**The task:** Print every entry below again. Nothing may differ from the original.

+ + + +

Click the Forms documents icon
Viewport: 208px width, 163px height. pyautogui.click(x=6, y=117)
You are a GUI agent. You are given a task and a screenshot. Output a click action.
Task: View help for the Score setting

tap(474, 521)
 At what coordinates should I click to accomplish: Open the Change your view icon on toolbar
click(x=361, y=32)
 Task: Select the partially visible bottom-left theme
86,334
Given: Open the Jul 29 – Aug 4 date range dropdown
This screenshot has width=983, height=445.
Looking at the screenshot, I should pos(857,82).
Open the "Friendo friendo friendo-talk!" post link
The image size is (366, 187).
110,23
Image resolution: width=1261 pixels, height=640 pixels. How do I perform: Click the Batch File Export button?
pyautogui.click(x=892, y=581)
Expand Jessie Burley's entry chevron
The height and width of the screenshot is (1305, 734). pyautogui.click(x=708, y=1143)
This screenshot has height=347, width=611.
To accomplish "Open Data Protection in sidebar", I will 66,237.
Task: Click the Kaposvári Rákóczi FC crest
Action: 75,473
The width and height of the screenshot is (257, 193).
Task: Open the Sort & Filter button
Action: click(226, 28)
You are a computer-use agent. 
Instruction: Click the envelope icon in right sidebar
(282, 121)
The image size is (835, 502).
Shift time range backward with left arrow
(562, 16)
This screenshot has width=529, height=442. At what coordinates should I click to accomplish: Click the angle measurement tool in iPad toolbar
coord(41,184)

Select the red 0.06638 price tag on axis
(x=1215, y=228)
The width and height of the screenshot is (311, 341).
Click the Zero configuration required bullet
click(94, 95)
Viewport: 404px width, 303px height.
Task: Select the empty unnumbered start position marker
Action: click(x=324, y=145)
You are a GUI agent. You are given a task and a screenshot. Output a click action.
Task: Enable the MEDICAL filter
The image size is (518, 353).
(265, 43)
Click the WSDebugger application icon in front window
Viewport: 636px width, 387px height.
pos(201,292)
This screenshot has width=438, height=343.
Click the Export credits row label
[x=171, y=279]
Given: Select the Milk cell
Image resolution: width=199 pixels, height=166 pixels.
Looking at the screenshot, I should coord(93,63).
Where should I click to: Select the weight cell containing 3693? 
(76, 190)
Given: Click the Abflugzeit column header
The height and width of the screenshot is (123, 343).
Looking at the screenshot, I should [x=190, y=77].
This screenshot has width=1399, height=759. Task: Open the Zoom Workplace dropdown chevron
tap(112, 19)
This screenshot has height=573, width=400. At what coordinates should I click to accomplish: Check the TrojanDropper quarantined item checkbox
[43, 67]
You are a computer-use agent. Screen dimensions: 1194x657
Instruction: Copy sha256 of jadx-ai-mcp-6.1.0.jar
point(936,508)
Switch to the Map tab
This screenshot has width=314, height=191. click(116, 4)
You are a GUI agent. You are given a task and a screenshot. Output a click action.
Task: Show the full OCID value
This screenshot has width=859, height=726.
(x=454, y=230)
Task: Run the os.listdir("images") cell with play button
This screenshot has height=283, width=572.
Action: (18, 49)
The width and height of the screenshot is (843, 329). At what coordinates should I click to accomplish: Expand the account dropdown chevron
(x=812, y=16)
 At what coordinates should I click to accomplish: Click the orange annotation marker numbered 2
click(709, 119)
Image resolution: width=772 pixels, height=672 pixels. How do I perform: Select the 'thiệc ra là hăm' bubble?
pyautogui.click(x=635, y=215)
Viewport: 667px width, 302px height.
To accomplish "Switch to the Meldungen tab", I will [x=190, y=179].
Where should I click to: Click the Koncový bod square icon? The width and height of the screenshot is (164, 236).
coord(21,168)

+ + + +

**Answer space:**
Click the Forms documents icon
Viewport: 208px width, 163px height. pyautogui.click(x=6, y=117)
You are a GUI agent. You are given a task and a screenshot. Output a click action.
Task: View help for the Score setting

tap(474, 521)
 At what coordinates should I click to accomplish: Open the Change your view icon on toolbar
click(x=361, y=32)
 Task: Select the partially visible bottom-left theme
86,334
Given: Open the Jul 29 – Aug 4 date range dropdown
This screenshot has width=983, height=445.
Looking at the screenshot, I should pos(857,82).
Open the "Friendo friendo friendo-talk!" post link
The image size is (366, 187).
110,23
Image resolution: width=1261 pixels, height=640 pixels. How do I perform: Click the Batch File Export button?
pyautogui.click(x=892, y=581)
Expand Jessie Burley's entry chevron
The height and width of the screenshot is (1305, 734). pyautogui.click(x=708, y=1143)
This screenshot has height=347, width=611.
To accomplish "Open Data Protection in sidebar", I will 66,237.
Task: Click the Kaposvári Rákóczi FC crest
Action: 75,473
The width and height of the screenshot is (257, 193).
Task: Open the Sort & Filter button
Action: click(226, 28)
You are a computer-use agent. 
Instruction: Click the envelope icon in right sidebar
(282, 121)
The image size is (835, 502).
Shift time range backward with left arrow
(562, 16)
This screenshot has width=529, height=442. At what coordinates should I click to accomplish: Click the angle measurement tool in iPad toolbar
coord(41,184)

Select the red 0.06638 price tag on axis
(x=1215, y=228)
The width and height of the screenshot is (311, 341).
Click the Zero configuration required bullet
click(94, 95)
Viewport: 404px width, 303px height.
Task: Select the empty unnumbered start position marker
Action: click(x=324, y=145)
You are a GUI agent. You are given a task and a screenshot. Output a click action.
Task: Enable the MEDICAL filter
The image size is (518, 353).
(265, 43)
Click the WSDebugger application icon in front window
Viewport: 636px width, 387px height.
pos(201,292)
This screenshot has width=438, height=343.
Click the Export credits row label
[x=171, y=279]
Given: Select the Milk cell
Image resolution: width=199 pixels, height=166 pixels.
Looking at the screenshot, I should coord(93,63).
Where should I click to: Select the weight cell containing 3693? 
(76, 190)
Given: Click the Abflugzeit column header
The height and width of the screenshot is (123, 343).
Looking at the screenshot, I should [x=190, y=77].
This screenshot has width=1399, height=759. Task: Open the Zoom Workplace dropdown chevron
tap(112, 19)
This screenshot has height=573, width=400. At what coordinates should I click to accomplish: Check the TrojanDropper quarantined item checkbox
[43, 67]
You are a computer-use agent. Screen dimensions: 1194x657
Instruction: Copy sha256 of jadx-ai-mcp-6.1.0.jar
point(936,508)
Switch to the Map tab
This screenshot has width=314, height=191. click(116, 4)
You are a GUI agent. You are given a task and a screenshot. Output a click action.
Task: Show the full OCID value
This screenshot has width=859, height=726.
(x=454, y=230)
Task: Run the os.listdir("images") cell with play button
This screenshot has height=283, width=572.
Action: (18, 49)
The width and height of the screenshot is (843, 329). At what coordinates should I click to accomplish: Expand the account dropdown chevron
(x=812, y=16)
 At what coordinates should I click to accomplish: Click the orange annotation marker numbered 2
click(709, 119)
Image resolution: width=772 pixels, height=672 pixels. How do I perform: Select the 'thiệc ra là hăm' bubble?
pyautogui.click(x=635, y=215)
Viewport: 667px width, 302px height.
To accomplish "Switch to the Meldungen tab", I will [x=190, y=179].
Where should I click to: Click the Koncový bod square icon? The width and height of the screenshot is (164, 236).
coord(21,168)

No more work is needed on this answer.